#### Brief
The line with "Given: Select the SSD磁盘 box", the line with "Click the docker run command text", and all lines between them in the material below: return these exactly, and no others.

#### Supplied information
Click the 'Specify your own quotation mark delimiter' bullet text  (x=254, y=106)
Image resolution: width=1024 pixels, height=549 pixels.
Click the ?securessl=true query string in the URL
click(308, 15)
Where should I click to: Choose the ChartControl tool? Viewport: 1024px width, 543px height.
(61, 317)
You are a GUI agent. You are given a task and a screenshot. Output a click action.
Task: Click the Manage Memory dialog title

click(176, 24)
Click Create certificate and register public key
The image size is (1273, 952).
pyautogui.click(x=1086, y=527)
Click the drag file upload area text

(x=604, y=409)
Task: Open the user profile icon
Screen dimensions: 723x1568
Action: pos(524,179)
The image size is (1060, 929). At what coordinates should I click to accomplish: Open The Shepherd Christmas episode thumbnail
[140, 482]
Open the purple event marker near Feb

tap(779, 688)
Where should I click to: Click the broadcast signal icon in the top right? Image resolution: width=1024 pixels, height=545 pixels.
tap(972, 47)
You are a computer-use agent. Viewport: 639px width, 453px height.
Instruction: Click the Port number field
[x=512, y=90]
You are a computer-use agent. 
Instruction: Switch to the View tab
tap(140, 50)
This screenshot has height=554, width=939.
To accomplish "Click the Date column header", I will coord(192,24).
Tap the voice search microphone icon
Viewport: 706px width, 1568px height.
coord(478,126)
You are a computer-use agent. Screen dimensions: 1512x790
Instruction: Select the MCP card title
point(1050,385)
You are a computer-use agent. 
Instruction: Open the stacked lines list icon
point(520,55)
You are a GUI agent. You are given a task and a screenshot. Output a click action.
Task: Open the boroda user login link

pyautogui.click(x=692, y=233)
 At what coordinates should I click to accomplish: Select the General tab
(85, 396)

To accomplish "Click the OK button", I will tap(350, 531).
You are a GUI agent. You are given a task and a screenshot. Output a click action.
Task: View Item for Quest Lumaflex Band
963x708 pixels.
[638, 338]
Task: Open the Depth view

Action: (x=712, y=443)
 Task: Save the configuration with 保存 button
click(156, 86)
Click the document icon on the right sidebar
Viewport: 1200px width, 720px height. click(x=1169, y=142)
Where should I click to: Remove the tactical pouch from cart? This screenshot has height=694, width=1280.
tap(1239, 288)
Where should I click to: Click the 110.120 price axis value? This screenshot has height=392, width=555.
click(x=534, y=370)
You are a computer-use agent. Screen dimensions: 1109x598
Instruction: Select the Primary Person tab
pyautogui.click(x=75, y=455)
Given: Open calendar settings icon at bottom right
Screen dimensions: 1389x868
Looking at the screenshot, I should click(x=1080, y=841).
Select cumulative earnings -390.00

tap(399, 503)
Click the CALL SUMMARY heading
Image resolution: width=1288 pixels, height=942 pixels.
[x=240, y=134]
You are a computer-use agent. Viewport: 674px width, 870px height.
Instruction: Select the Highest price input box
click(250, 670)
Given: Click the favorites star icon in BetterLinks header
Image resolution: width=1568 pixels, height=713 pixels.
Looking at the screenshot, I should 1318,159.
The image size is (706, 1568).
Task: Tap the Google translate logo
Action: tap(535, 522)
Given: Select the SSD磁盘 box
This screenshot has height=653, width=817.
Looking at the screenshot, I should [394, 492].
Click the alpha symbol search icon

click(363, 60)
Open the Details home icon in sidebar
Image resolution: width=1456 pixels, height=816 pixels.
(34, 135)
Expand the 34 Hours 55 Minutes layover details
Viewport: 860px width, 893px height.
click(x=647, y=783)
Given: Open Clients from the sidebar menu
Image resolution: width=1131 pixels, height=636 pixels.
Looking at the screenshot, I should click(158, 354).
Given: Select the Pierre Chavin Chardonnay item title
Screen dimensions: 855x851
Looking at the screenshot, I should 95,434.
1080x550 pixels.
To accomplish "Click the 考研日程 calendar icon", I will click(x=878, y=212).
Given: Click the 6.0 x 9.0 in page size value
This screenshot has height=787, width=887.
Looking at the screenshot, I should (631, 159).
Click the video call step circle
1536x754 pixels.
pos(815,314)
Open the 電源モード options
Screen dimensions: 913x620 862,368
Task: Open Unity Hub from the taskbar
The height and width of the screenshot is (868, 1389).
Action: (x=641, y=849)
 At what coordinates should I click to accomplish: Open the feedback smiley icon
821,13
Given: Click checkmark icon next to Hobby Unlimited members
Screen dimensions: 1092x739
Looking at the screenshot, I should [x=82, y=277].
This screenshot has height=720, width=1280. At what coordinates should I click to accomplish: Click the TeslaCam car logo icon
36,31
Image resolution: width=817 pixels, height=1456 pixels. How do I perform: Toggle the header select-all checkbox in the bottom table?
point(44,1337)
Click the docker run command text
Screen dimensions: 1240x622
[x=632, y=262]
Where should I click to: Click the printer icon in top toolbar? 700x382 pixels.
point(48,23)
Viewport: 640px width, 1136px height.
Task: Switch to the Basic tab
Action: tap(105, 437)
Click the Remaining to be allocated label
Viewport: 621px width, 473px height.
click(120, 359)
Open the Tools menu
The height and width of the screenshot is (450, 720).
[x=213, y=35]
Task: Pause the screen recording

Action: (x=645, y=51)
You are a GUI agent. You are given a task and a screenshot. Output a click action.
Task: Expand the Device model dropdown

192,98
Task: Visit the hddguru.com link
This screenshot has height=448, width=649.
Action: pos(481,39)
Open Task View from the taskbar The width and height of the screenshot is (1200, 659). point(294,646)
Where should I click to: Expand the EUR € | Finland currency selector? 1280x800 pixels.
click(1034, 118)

#### Your solution
Given: Select the SSD磁盘 box
This screenshot has height=653, width=817.
Looking at the screenshot, I should [394, 492].
Click the alpha symbol search icon

click(363, 60)
Open the Details home icon in sidebar
Image resolution: width=1456 pixels, height=816 pixels.
(34, 135)
Expand the 34 Hours 55 Minutes layover details
Viewport: 860px width, 893px height.
click(x=647, y=783)
Given: Open Clients from the sidebar menu
Image resolution: width=1131 pixels, height=636 pixels.
Looking at the screenshot, I should click(158, 354).
Given: Select the Pierre Chavin Chardonnay item title
Screen dimensions: 855x851
Looking at the screenshot, I should 95,434.
1080x550 pixels.
To accomplish "Click the 考研日程 calendar icon", I will click(x=878, y=212).
Given: Click the 6.0 x 9.0 in page size value
This screenshot has height=787, width=887.
Looking at the screenshot, I should (631, 159).
Click the video call step circle
1536x754 pixels.
pos(815,314)
Open the 電源モード options
Screen dimensions: 913x620 862,368
Task: Open Unity Hub from the taskbar
The height and width of the screenshot is (868, 1389).
Action: (x=641, y=849)
 At what coordinates should I click to accomplish: Open the feedback smiley icon
821,13
Given: Click checkmark icon next to Hobby Unlimited members
Screen dimensions: 1092x739
Looking at the screenshot, I should [x=82, y=277].
This screenshot has height=720, width=1280. At what coordinates should I click to accomplish: Click the TeslaCam car logo icon
36,31
Image resolution: width=817 pixels, height=1456 pixels. How do I perform: Toggle the header select-all checkbox in the bottom table?
point(44,1337)
Click the docker run command text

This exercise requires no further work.